Squarepusher, Be Up A Hello

It’s a bit concerning that people still argue against electronic artists being “real musicians” considering the likes of DJ Shadow, Flying Lotus and of course Squarepusher. Tom Jenkinson’s 16 albums run the gamut of drum and bass music, intelligent dance music (IDM) and jazz fusion, but the latter influence really distinguishes him.

Be Up A Hello
Warp Records, Jan. 31

He made the jump into full-blown experimental jazz on 1998’s Music Is Rotted One Note. That album and 1997’s drill and bass tour de force Hard Normal Daddy threaten to eclipse his IDM albums. While Be Up A Hello is definitely a return to Squarepusher’s roots, it’s a solid example of Jenkinson approaching breakbeats as a songwriter.

Where 2015’s Damogen Furies fed Jenkinson’s brand of nu-jazz drum-and-bass through a filter of self-developed software, Be Up a Hello finds its footing on analog synthesizers. Opener “Oberlove” lays on the ‘90s IDM vibes heavy right off the bat. It’ll prove familiar to anyone who paid attention to underground electronica right before the turn of the millennia, but Squarepusher’s approach transcends danceable beats.

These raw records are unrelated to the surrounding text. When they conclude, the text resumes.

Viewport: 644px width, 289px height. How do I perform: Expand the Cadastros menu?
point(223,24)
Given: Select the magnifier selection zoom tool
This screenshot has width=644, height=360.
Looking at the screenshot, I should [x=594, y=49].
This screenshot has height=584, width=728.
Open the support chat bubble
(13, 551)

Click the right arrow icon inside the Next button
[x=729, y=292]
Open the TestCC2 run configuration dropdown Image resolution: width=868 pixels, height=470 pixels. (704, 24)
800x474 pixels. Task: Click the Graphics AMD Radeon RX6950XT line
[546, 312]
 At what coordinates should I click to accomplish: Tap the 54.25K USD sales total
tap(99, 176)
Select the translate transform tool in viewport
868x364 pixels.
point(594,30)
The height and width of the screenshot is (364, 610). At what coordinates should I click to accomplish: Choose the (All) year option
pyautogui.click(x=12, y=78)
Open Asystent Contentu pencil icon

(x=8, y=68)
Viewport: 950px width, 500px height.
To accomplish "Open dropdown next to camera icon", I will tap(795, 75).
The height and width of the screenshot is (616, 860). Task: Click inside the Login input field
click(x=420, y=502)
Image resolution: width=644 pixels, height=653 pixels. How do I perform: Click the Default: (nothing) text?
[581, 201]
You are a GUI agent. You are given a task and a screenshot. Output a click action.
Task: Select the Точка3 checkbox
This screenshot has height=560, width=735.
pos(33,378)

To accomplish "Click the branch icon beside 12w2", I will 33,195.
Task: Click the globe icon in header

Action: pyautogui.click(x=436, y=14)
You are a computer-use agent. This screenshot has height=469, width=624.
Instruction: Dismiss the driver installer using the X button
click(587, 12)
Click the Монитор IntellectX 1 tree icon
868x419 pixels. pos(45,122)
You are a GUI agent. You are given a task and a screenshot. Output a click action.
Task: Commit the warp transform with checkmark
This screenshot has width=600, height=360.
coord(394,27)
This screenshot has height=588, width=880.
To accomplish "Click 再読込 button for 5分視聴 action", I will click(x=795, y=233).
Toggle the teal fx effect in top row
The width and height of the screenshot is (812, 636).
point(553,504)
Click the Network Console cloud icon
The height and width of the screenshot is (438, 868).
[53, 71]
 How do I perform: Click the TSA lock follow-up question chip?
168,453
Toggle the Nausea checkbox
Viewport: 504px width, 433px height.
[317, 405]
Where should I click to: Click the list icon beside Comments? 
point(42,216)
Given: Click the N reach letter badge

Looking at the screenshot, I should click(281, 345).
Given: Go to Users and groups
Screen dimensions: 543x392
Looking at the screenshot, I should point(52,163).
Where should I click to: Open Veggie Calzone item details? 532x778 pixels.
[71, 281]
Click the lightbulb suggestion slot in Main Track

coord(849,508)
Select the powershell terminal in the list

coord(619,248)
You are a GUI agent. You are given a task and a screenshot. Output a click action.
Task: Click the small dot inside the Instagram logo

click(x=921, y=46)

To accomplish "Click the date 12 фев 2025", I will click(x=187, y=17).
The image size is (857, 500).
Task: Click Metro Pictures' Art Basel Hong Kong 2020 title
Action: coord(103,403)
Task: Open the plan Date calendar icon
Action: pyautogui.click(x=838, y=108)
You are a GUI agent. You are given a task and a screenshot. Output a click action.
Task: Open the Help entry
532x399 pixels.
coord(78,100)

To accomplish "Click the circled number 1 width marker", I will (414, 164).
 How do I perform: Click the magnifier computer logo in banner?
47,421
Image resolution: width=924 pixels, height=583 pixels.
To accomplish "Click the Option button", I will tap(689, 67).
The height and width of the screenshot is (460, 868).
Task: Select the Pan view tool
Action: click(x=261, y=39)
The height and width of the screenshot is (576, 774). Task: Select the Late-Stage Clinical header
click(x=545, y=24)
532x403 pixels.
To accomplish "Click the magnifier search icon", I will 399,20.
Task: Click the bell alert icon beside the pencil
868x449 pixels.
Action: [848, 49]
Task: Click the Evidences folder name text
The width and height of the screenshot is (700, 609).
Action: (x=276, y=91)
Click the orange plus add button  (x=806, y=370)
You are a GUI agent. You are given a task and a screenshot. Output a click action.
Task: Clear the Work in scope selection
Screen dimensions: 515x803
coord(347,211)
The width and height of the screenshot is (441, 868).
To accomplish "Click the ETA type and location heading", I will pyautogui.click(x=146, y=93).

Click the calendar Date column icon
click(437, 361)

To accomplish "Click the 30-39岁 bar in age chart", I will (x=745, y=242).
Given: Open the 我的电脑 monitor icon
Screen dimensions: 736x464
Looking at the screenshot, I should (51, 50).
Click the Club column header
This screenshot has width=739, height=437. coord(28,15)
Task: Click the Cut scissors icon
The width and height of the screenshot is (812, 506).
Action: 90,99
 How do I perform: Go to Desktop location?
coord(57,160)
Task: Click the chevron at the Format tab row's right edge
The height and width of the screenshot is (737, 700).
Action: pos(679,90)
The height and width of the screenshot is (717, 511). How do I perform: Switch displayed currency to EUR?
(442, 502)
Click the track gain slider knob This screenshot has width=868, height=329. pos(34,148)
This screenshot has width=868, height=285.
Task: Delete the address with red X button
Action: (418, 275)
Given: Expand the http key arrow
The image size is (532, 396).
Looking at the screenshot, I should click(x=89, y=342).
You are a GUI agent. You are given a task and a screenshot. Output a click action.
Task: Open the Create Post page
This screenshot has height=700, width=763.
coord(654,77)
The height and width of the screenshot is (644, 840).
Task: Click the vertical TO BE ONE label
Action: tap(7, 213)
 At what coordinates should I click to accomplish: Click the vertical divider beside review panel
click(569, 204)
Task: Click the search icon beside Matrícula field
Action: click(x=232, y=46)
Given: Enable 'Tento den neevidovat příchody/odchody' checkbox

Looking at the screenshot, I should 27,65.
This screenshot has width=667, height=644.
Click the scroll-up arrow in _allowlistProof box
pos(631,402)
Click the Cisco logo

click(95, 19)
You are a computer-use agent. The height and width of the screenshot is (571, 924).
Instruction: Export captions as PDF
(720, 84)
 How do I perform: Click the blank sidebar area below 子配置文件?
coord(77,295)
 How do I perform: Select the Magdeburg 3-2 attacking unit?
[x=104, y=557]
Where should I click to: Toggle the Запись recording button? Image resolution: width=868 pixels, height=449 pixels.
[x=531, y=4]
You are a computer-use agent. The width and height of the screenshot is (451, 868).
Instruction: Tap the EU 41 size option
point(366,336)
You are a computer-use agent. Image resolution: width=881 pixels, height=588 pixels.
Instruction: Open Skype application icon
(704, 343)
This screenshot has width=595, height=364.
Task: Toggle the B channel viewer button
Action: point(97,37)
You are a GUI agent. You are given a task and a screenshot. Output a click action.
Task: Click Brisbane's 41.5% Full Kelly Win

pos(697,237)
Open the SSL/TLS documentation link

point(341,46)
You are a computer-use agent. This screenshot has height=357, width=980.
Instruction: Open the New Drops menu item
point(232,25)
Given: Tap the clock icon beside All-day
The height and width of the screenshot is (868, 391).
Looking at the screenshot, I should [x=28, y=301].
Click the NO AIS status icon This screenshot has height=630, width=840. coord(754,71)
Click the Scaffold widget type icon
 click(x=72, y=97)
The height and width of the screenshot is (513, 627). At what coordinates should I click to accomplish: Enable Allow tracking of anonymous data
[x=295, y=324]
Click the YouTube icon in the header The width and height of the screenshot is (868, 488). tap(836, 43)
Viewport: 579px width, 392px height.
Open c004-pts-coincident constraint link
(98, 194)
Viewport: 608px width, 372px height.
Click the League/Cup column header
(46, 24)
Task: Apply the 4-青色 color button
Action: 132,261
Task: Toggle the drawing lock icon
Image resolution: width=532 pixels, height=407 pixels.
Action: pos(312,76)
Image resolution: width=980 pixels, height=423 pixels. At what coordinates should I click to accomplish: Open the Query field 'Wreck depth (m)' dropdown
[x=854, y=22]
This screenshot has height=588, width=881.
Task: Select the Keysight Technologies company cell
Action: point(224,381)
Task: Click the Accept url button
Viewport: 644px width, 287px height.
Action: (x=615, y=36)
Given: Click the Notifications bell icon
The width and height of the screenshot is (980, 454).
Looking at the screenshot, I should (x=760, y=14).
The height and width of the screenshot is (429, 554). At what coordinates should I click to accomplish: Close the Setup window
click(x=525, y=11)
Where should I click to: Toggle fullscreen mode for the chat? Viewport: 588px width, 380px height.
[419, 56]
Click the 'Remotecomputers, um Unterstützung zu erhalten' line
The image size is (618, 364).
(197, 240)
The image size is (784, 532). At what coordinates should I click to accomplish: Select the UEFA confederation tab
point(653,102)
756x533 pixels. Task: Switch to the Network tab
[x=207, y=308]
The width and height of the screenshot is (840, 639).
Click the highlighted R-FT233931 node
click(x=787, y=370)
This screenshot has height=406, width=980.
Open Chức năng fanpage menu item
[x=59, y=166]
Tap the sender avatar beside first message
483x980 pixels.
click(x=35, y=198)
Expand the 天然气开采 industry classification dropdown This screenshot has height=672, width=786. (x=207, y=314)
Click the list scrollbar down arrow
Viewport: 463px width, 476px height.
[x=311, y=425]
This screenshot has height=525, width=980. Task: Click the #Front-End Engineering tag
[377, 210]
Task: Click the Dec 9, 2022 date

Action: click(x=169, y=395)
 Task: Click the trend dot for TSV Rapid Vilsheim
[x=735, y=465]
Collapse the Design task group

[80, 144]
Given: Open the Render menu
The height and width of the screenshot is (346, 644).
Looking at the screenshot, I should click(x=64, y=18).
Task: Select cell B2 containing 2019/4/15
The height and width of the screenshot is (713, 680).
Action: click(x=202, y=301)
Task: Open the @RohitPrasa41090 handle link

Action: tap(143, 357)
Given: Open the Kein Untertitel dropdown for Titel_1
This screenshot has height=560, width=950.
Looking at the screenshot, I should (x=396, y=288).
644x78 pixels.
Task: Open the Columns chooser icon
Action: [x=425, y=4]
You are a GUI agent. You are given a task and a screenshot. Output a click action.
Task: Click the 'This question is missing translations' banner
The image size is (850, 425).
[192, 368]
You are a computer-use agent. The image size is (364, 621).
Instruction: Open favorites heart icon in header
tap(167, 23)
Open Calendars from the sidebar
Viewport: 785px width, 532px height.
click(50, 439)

He builds sweeping chord progressions over the top of a choppy rhythmic drive, contrasting a no-nonsense banger with stirring dynamics.

Associating electronic music with video games is a bit cliché, but the connection is really apparent on Be Up a Hello. I dare you to listen to the more stripped-down synth-pop leaning of “Hitsonu” without recalling the tutorial level of an early “Legend of Zelda” title. It’s even harder to not recall racing games like “F-Zero during unrelenting breakcore number “Nervelevers.” That particular cut features an energized beat switch, hypnotic dropping from frenic spread to wallopping half-time.

Deeper cuts like the shimmering, monolithic ambience of “Detroit People Mover” or the John-Carpenter-esque closer “80 Ondula” might trigger memories of un-skippable lore dumps during high fantasy quests. This overt connection is largely the result of the self-imposed limitations Jenkinson imposed on himself with his analog instruments. Still, it’s analog electronica done with taste, not as an excuse to rave or play video games (or both).

A lot of this might seem like rather accessible (and comparatively speaking, it is) tracks like “Speedcrank” and “Mekrev Bass” hold up the “intelligent” side of intelligent dance music. The former exhibits Jenkinson’s ability to extract a solid backbeat from what would otherwise be disjointed sound effects.

The analog recording process also necessitated more one-take sessions than usual, making the synchronicity that much more impressive. The latter, clocking in at seven minutes, protracts and cuts up the breakbeat formula to a point where it’s more like a beat-oriented sound collage. At times, the arpeggiated synths and rhythmic collages link up in a way more akin to midi-jazz than drum-and-bass music.

Things only get weirder on “Vortrack,” which draws connections to early Coil records with its industrial-tinged minimal wave. It’s here where Squarepusher’s knack for building alien soundscapes outshines his melodic intuition, spotlighting his most unorthodox tendencies. Passages like that make more straightforward tracks like “Terminal Slam” a welcome breath of fresh air. The sound palette is still unpredictable and chaotic, but it’s tightly woven into a propulsive rhythm structure.

Jenkinson’s ability to tactfully deal his musical hand prevents his choice of instrumentation from getting stale over the course of the album. The bizarro sci-fi synth runs of “Terminal Slam” are worlds different from the emotive leads of “Oberlove,” but they remain connected through their time-tested sound toolkit. It’s a testament to his enduring techno wizardry.

While it’s safe to say this is Squarepusher’s return to form, Jenkinson’s approach remains bulletproof—a bastion of genuine musicality in an oft-dismissed genre. If you’re new to this type of music, Be Up A Hello would be good to dip your toes into. If you’re a veteran, this album is an addictive summation of Squarepusher’s singular approach to drum-and-bass, IDM and straight-up weirdness.